I've recently learned that this is indeed the case. This came as a huge surprise to me since:

  1. [First of all] most browsers retain a copy of the HTML (for the period of the visit or much longer, if caching is enabled)
  2. Proxy servers often keep cached copies of these files
  3. Web archives (like Google's) not only copy all assets of a site it find to keep historical versions of these pages but also make available to the general public these historical copies.
  4. Programs that scrape external sites often have in their repositories copies of (likely copyrighted) HTML for testing purposes

Number (4) is the one that directly affects the company I work for, since we do web analysis and therefore write programs that visit other sites. For example, we make extensive use of vcrpy library to record external accesses and test our code against these "frozen" HTMLs.

Also, specifically in our case, we don't really copy the entirety of any site, since we are only concerned with a subset of its pages, but from what I've been informed, that doesn't seem to qualify as "fair use", such as quoting a passage of a book (where, in a sense, the book would be analogous to the entire site with all its public assets).

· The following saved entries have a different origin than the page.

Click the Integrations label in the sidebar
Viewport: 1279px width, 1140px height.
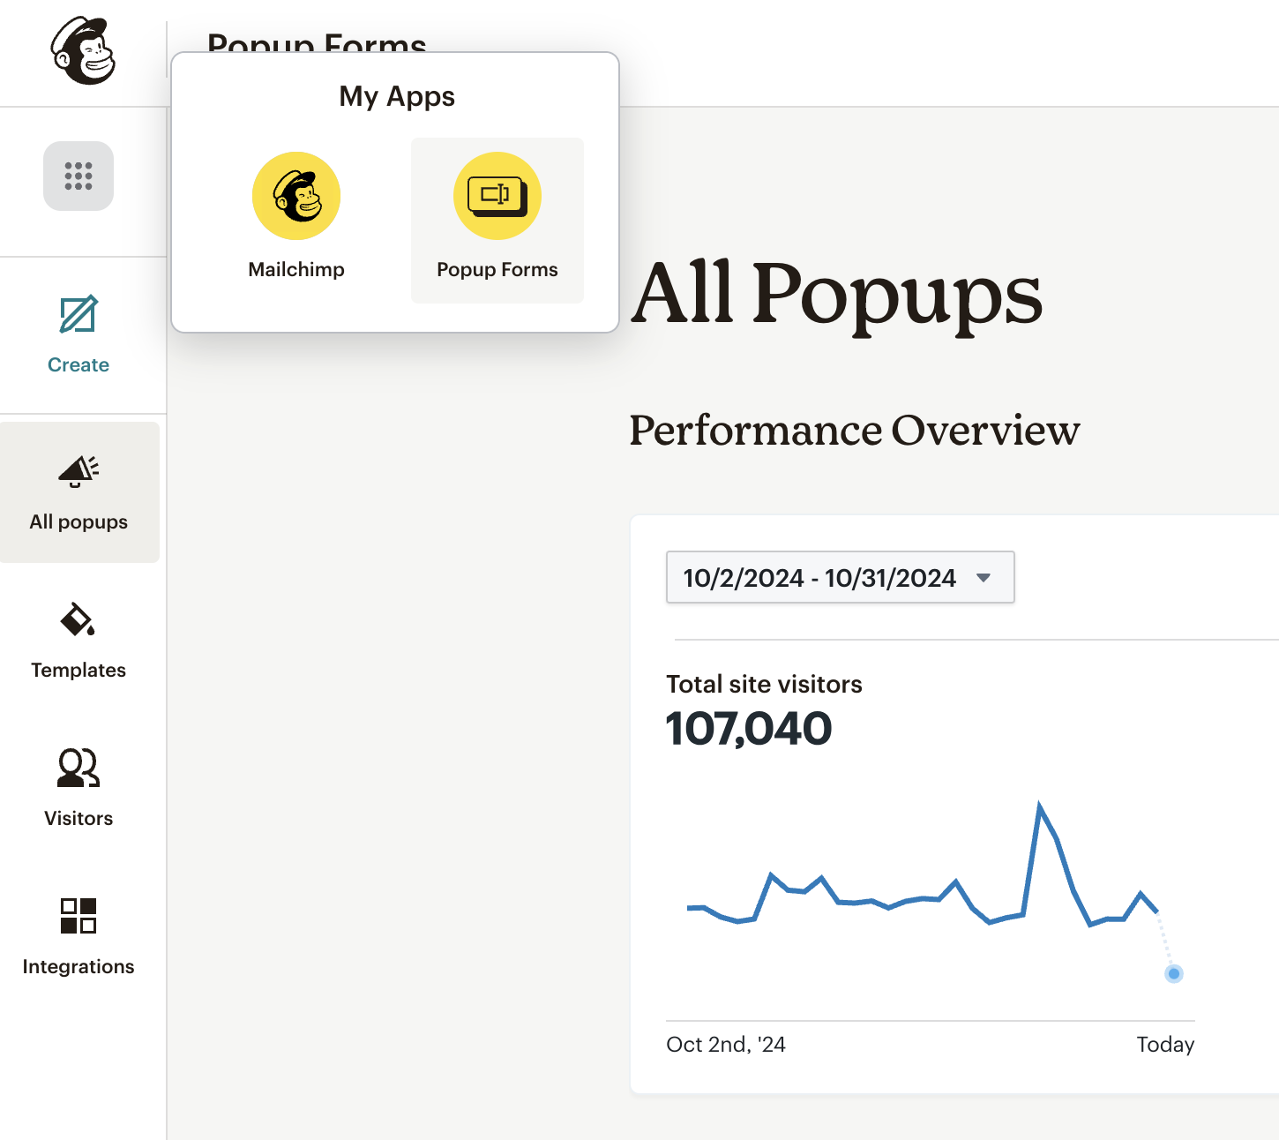click(x=79, y=966)

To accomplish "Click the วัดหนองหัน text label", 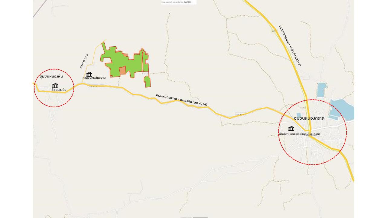I will click(59, 90).
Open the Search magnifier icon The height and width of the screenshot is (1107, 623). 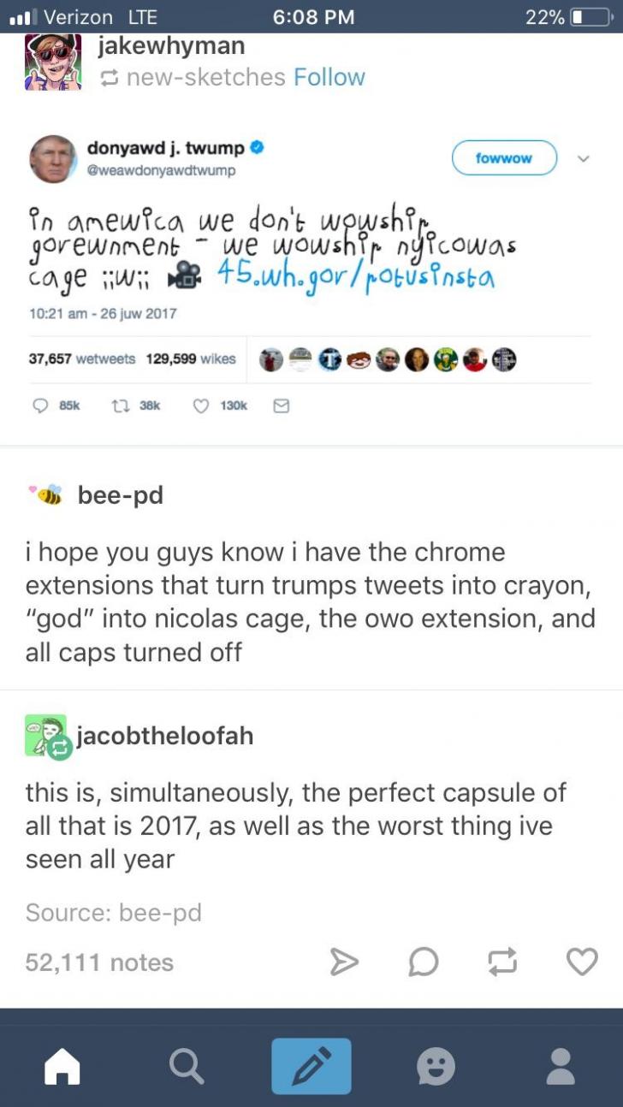(186, 1066)
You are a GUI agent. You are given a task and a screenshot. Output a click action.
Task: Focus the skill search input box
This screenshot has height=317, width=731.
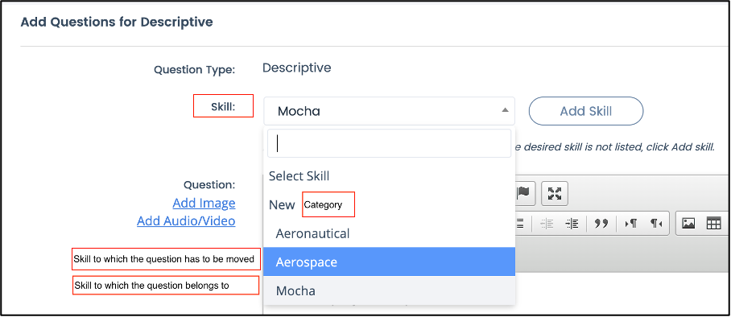coord(390,143)
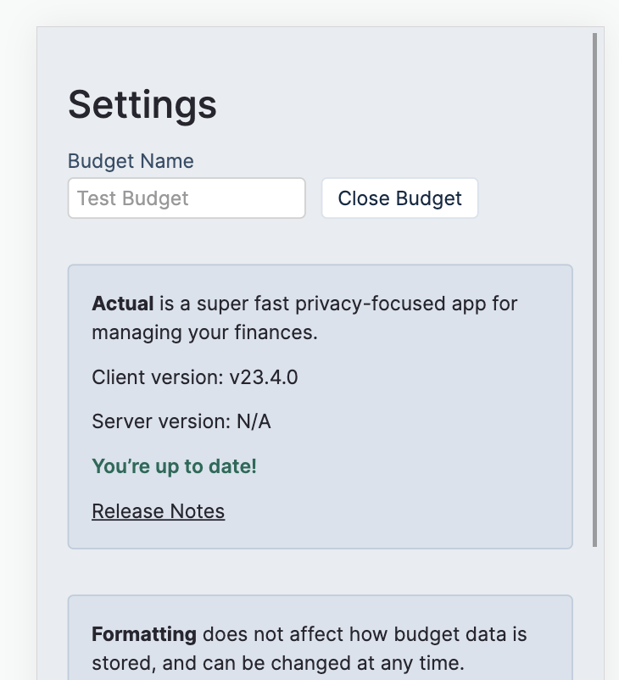Click the Test Budget placeholder text

(133, 198)
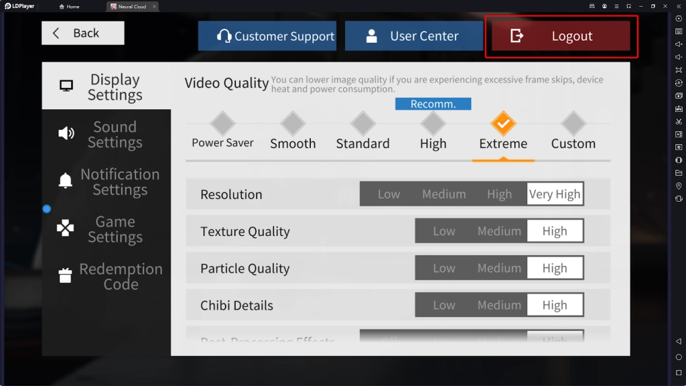Click the scissors screenshot icon in sidebar
This screenshot has height=386, width=686.
click(x=679, y=121)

We don't even copy assets like CSS files or images, so we can't reproduce the actual content in full.

After I was told that such copies are likely unlawful, we are not only being limited to explore more robust testing methodologies (which would likely make use of a large amount of HTML copied from the web in a local storage) but the current use of vcrpy library has become something that demanded analysis (as it's not clear if our use of it is unlawful).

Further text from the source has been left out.